Give again, word for word, each line below starting at the one that contains "October (569, 2147)" and ending at the one that contains "cukierkowo (571, 2210)".

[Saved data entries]
★ ★ ★ ★
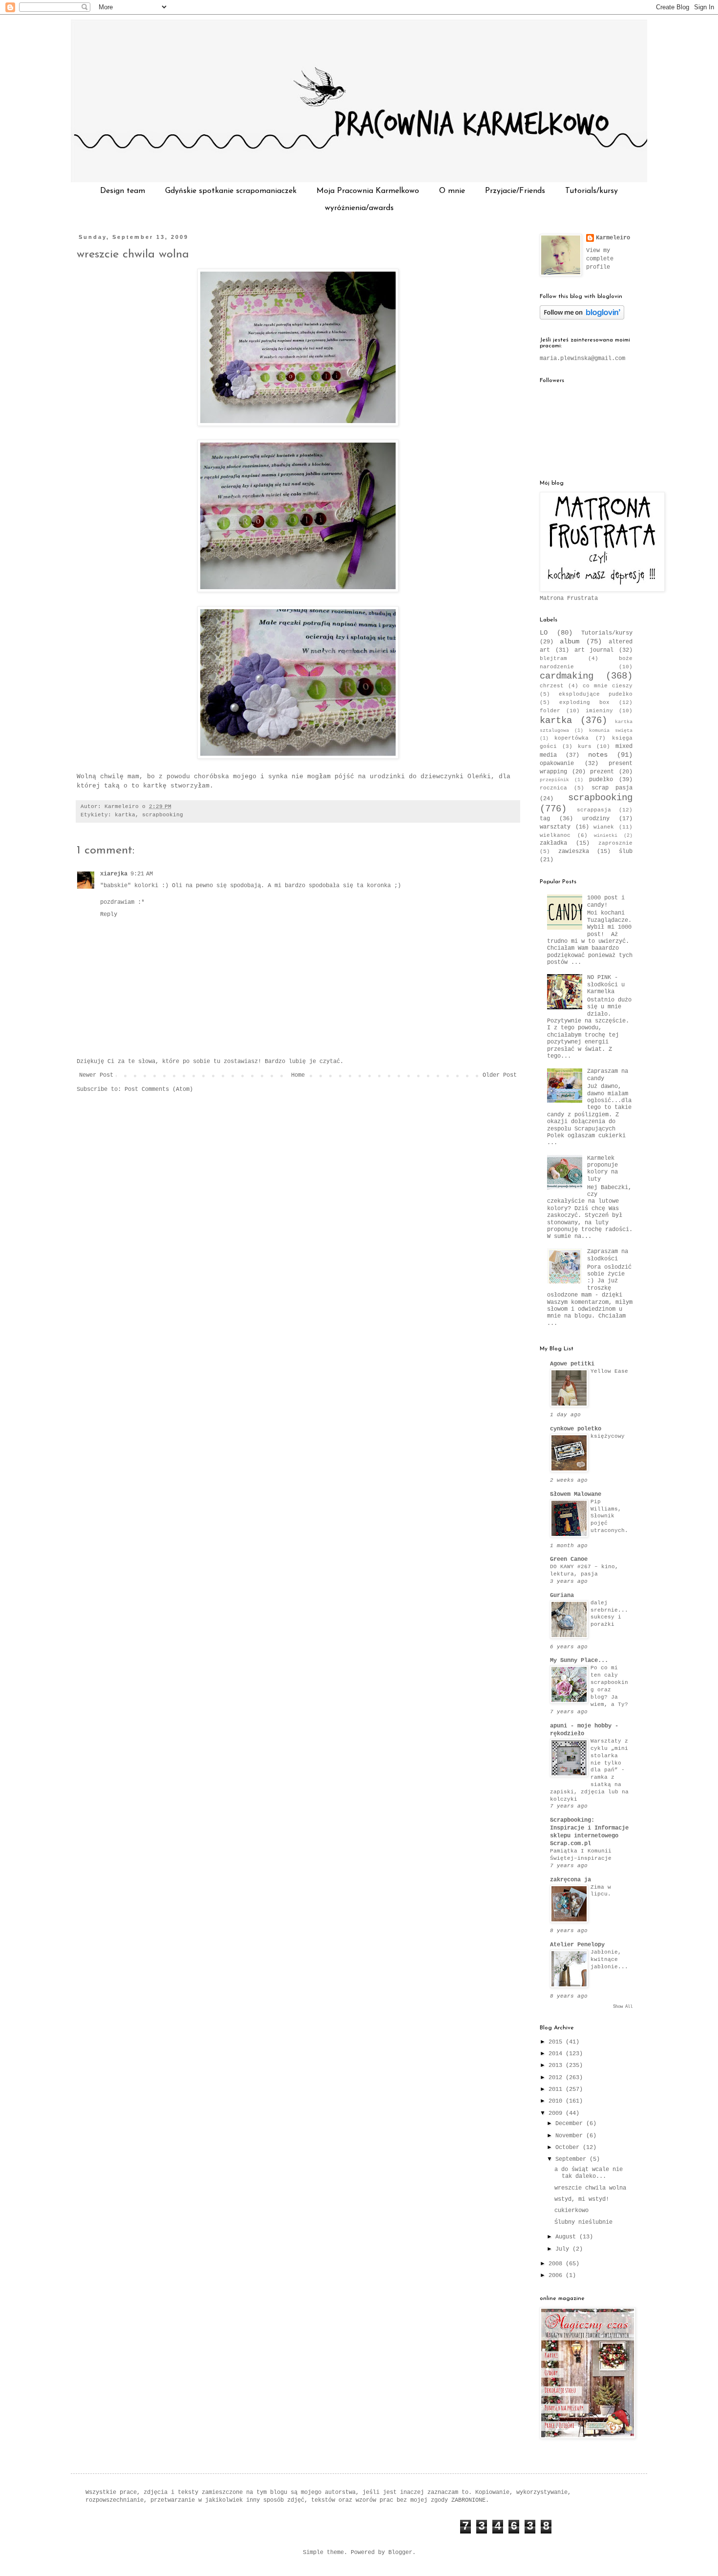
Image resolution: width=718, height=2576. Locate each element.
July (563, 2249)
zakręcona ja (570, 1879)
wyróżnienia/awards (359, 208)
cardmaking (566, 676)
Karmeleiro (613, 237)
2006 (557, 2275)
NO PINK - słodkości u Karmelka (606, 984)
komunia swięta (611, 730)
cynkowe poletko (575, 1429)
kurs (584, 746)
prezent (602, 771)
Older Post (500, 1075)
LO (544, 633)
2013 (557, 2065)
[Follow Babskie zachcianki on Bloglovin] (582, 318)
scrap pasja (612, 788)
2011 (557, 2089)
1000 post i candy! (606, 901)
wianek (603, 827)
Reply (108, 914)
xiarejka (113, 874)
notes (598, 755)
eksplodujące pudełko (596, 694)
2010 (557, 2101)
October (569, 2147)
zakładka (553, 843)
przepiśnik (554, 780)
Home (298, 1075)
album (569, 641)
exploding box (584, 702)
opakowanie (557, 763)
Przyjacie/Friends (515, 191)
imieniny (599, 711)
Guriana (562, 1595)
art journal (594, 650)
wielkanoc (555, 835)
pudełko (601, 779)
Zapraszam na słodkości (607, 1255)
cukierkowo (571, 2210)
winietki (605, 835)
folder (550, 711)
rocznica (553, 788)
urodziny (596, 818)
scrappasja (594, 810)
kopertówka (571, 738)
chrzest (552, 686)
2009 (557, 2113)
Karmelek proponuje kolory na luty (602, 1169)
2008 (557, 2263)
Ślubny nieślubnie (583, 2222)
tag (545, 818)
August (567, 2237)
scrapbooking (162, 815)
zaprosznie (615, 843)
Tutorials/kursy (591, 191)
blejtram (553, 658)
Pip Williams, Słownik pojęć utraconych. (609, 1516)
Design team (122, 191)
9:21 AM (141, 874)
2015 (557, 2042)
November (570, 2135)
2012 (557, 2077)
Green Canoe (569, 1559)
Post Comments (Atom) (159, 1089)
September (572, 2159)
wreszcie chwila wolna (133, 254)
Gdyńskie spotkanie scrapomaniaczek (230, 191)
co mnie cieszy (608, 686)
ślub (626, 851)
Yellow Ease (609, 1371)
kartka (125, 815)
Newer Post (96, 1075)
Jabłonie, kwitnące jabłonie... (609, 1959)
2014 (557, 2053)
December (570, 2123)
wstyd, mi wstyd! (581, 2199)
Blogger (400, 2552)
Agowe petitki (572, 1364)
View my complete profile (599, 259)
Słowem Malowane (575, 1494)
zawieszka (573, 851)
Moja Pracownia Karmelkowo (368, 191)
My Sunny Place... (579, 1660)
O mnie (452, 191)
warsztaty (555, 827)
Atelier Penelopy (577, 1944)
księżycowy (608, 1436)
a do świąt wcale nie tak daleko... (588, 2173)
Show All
★ ★ ★ ★
## SOLUTION TO THIS TASK
October (569, 2147)
zakładka (553, 843)
przepiśnik (554, 780)
Home (298, 1075)
album (569, 641)
exploding box (584, 702)
opakowanie (557, 763)
Przyjacie/Friends (515, 191)
imieniny (599, 711)
Guriana (562, 1595)
art journal (594, 650)
wielkanoc (555, 835)
pudełko (601, 779)
Zapraszam na słodkości (607, 1255)
cukierkowo (571, 2210)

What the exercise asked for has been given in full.